Les nouvelles attributions du Conseil de la concurrence l’ont désormais hissé au rang d’autorité de régulation (www.lavieeco.com). Et si le problème du conflit de compétence avec les régulateurs sectoriels a été plus ou moins réglé, c’est sur les plates-bandes des juridictions étatiques que le Conseil de la concurrence risque de marcher. En effet, la Constitution (art.166) donne au conseil la possibilité de statuer sur les questions relatives aux «pratiques commerciales déloyales». Définies comme étant des pratiques non conformes aux usages et à l’éthique, la question est de savoir si le conseil est habilité à statuer sur de telles questions. Amal Lamnai, juge et conseillère du ministre de la justice et des libertés, estime que cette problématique dépasse le simple droit de la concurrence et s’étend à la protection du consommateur. Elle dit clairement que «le conseil n’a pas vocation à être saisi de ces affaires, car la protection du consommateur, pour être effective, devrait être du ressort des juridictions».

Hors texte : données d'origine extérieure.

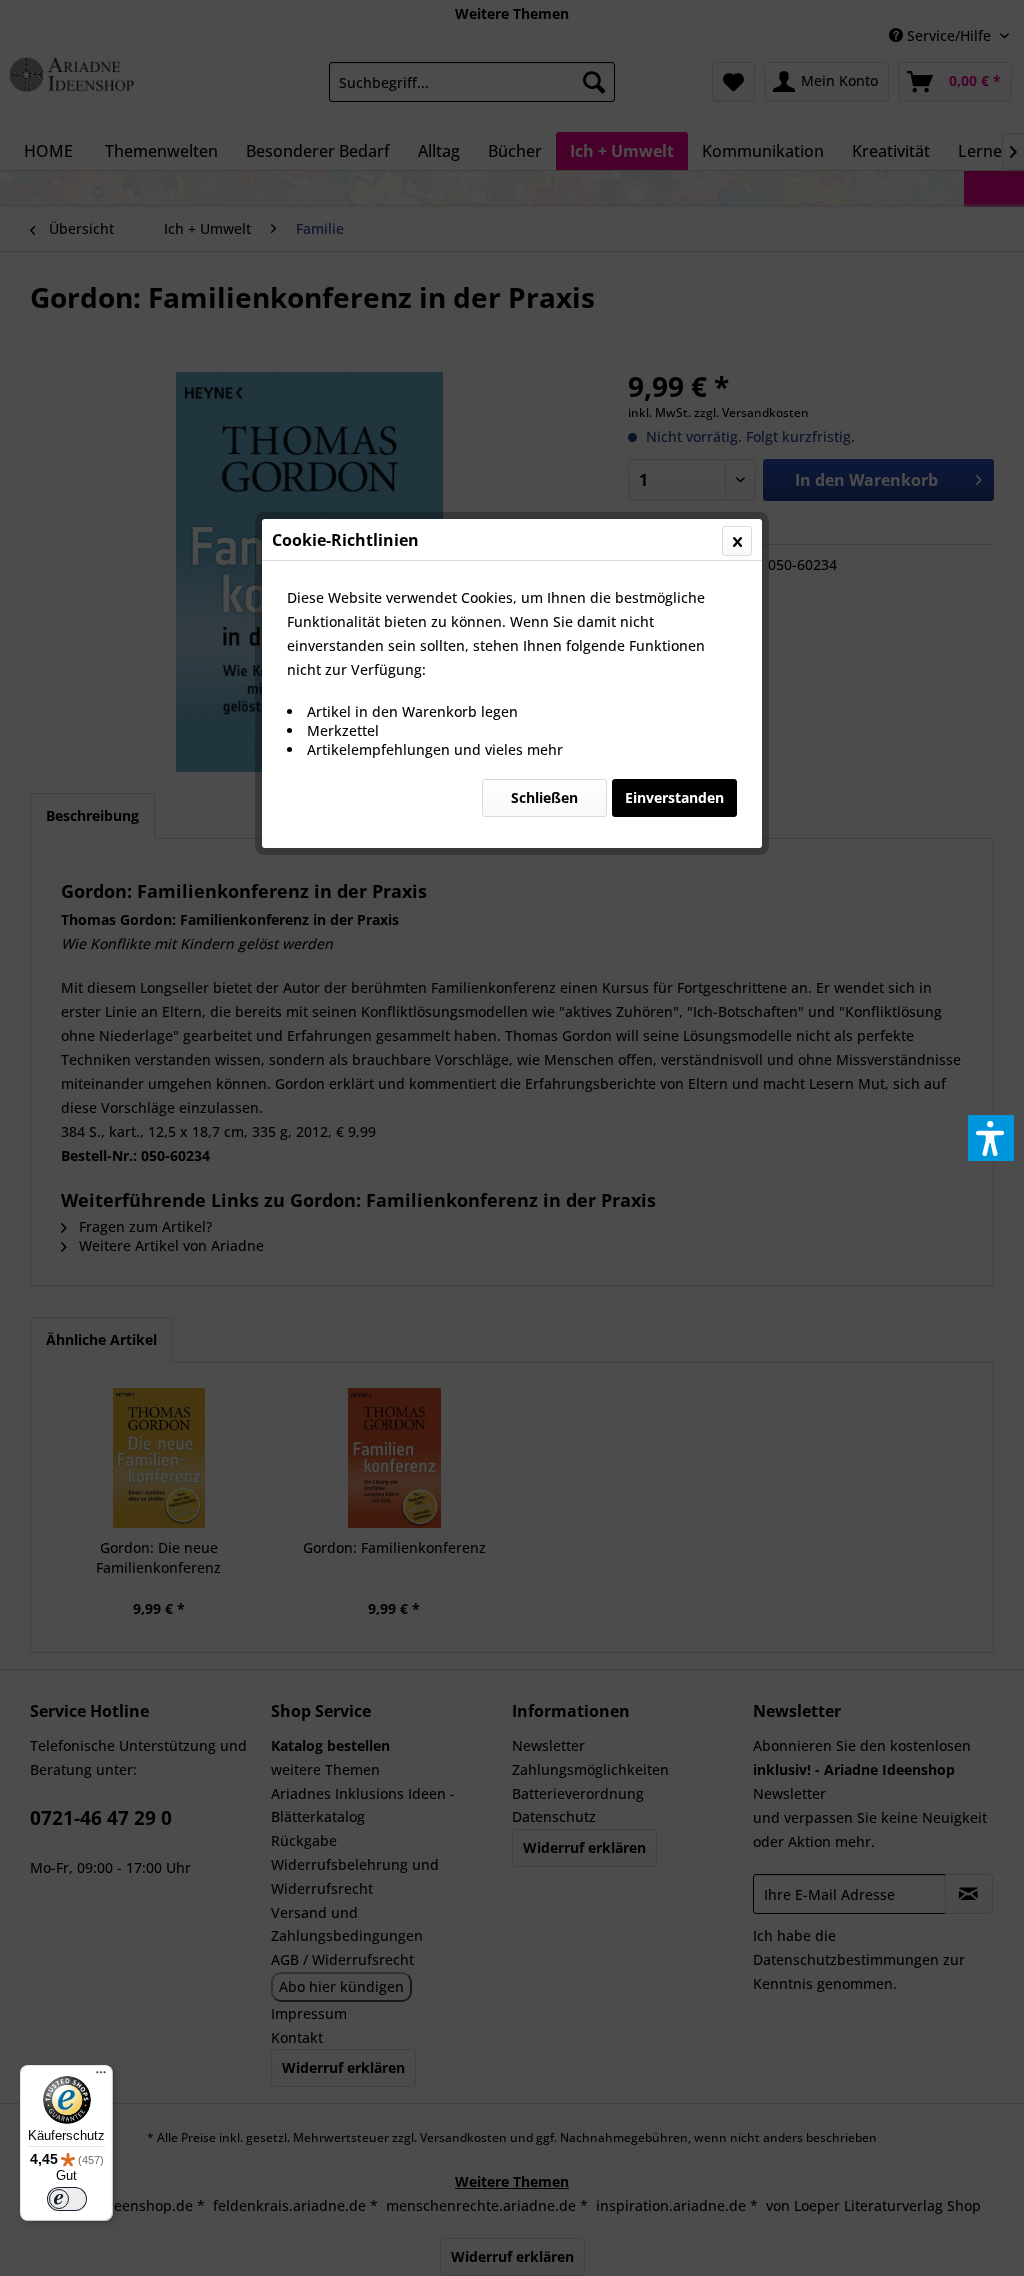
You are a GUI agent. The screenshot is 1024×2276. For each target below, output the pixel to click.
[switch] (67, 2199)
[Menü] (101, 2077)
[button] (991, 1138)
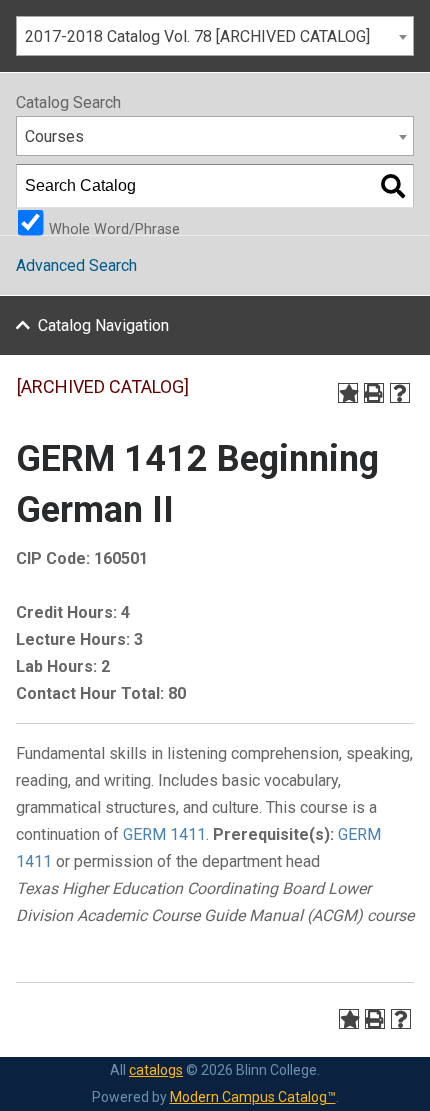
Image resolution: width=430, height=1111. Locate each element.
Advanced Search (76, 265)
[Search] (393, 186)
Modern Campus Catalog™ (253, 1097)
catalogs (156, 1070)
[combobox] (215, 36)
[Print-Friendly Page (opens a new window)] (374, 393)
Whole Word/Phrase (114, 228)
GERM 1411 (164, 834)
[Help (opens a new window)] (400, 393)
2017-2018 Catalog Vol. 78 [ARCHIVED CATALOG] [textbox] (197, 36)
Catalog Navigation (103, 325)
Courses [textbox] (54, 136)
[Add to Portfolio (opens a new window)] (348, 393)
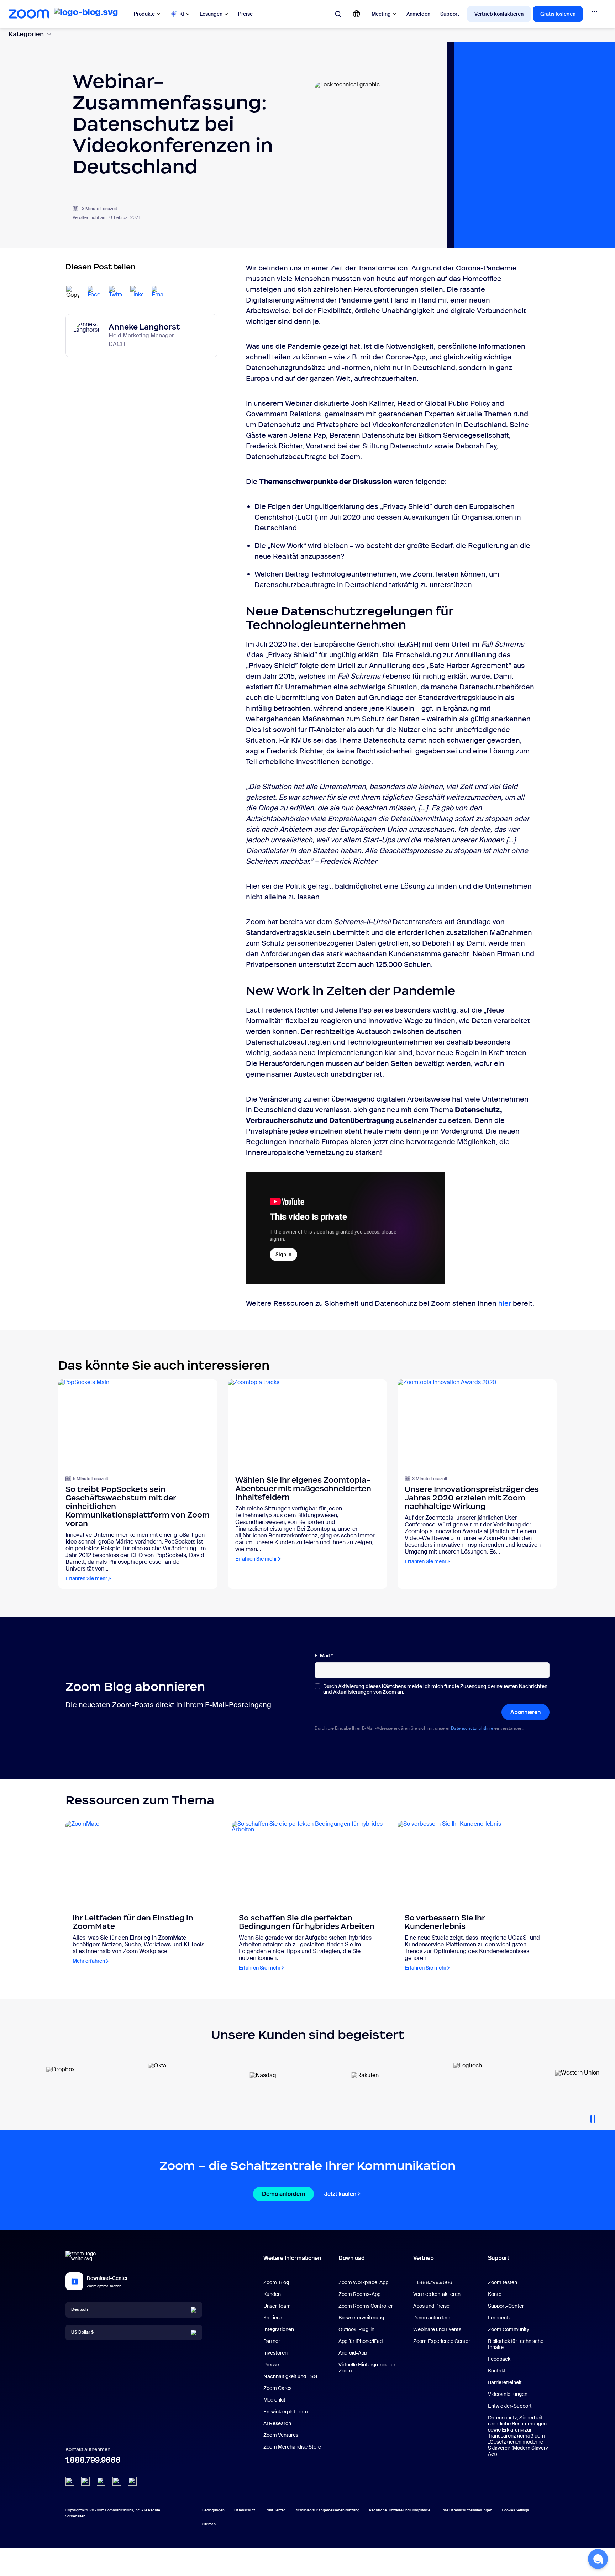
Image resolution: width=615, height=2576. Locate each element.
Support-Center (506, 2306)
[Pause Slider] (593, 2116)
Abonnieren (525, 1712)
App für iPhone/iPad (360, 2341)
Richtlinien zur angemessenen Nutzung (327, 2510)
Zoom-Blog (276, 2282)
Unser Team (277, 2306)
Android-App (352, 2353)
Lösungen (211, 14)
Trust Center (275, 2510)
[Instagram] (132, 2481)
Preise (245, 14)
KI (181, 14)
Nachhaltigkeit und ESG (290, 2376)
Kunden (272, 2294)
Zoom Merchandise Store (292, 2447)
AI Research (277, 2423)
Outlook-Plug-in (356, 2329)
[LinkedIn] (69, 2481)
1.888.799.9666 (93, 2460)
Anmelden (418, 14)
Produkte (144, 14)
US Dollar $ (82, 2332)
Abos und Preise (431, 2306)
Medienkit (274, 2400)
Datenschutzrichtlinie (472, 1728)
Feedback (499, 2359)
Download (351, 2258)
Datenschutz (244, 2510)
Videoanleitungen (507, 2394)
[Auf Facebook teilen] (94, 292)
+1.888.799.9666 (432, 2282)
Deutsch (79, 2309)
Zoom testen (502, 2282)
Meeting (381, 14)
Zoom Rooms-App (359, 2294)
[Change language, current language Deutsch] (356, 13)
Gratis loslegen (557, 14)
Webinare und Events (437, 2329)
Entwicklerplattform (285, 2411)
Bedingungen (213, 2510)
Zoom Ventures (280, 2435)
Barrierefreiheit (505, 2382)
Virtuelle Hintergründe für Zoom (366, 2367)
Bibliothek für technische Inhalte (515, 2344)
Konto (494, 2294)
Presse (271, 2364)
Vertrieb (423, 2258)
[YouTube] (101, 2481)
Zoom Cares (277, 2388)
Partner (271, 2341)
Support (449, 14)
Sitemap (209, 2524)
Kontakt (497, 2370)
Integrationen (278, 2329)
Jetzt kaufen (340, 2194)
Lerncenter (500, 2317)
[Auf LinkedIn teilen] (137, 292)
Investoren (275, 2353)
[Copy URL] (72, 292)
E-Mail (324, 1656)
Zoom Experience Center (441, 2341)
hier (504, 1303)
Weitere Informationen (292, 2258)
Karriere (272, 2317)
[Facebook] (116, 2481)
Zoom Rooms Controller (365, 2306)
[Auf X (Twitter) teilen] (115, 292)
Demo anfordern (283, 2194)
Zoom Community (508, 2329)
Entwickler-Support (510, 2406)
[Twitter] (85, 2481)
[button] (598, 2559)
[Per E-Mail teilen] (158, 292)
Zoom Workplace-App (363, 2282)
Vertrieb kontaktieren (499, 14)
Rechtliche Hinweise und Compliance (399, 2510)
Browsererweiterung (361, 2317)
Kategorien (26, 34)
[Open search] (338, 14)
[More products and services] (594, 13)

Une approche «marché» pour contourner le vide juridique
Un vide juridique que ni la nouvelle loi sur le Conseil de la concurrence, ni son décret d’application n’ont clairement comblé. Face aux plaintes «impertinentes» dont il est saisi, le conseil a pris l’initiative, en l’absence de dispositions claires dans ce domaine, de faire le ménage. Ainsi, les pratiques anticoncurrentielles à dimension macroéconomiques relèvent du conseil, alors que celles d’ordre microéconomique sont de la compétence des juridictions. Le conseil de la concurrence se réserve donc l’approche «marché». «Le Conseil de la concurrence exerce une action répressive à l’encontre des pratiques anticoncurrentielles et intervient, de sa propre initiative ou à la demande de plaignants, dès que la concurrence est faussée sur un marché, quels que soient l’activité concernée ou le statut, privé ou public, des opérateurs. Il n’a en revanche pas vocation à réprimer les pratiques commerciales déloyales, qui relèvent de la compétence du juge judiciaire», explique Mohamed Mernissi, membre du conseil. Et d’ajouter : «La concurrence déloyale entre entreprises n’est pas une infraction au droit de la concurrence car elle ne concerne pas le comportement d’une entreprise sur un marché, mais le manquement d’une entreprise à une concurrence loyale envers une autre entreprise. Le conseil n’a donc pas vocation à connaître des pratiques commerciales jugées pernicieuses ou déloyales, qui relèvent de la compétence du juge judiciaire ou du tribunal de commerce».
Une relation contractuelle est régie par le code civil
Cette ambiguïté risque de subsister malgré cette répartition tacite des pouvoirs. «Le Conseil de la concurrence peut également trancher sur des relations bilatérales, qui sont en principe du ressort des juridictions», explique Mohamed Belhoussein, avocat au barreau de Rabat. Il s’agit en fait de «l’abus de dépendance économique», prévue comme étant une infraction au droit de la concurrence, donc du ressort du conseil. Or, celui-ci va statuer sur une relation contractuelle, régie par le code civil (DOC). Cette infraction résulte en réalité de «l’impossibilité dans laquelle se trouve une entreprise de disposer d’une solution techniquement et économiquement équivalente aux relations contractuelles qu’elle a nouées, soit en qualité de client, soit en qualité de fournisseur, avec une autre entreprise», poursuit Me Belhoussein, qui précise que le pouvoir de statuer sur de telles infractions est, en France, dévolu aux tribunaux…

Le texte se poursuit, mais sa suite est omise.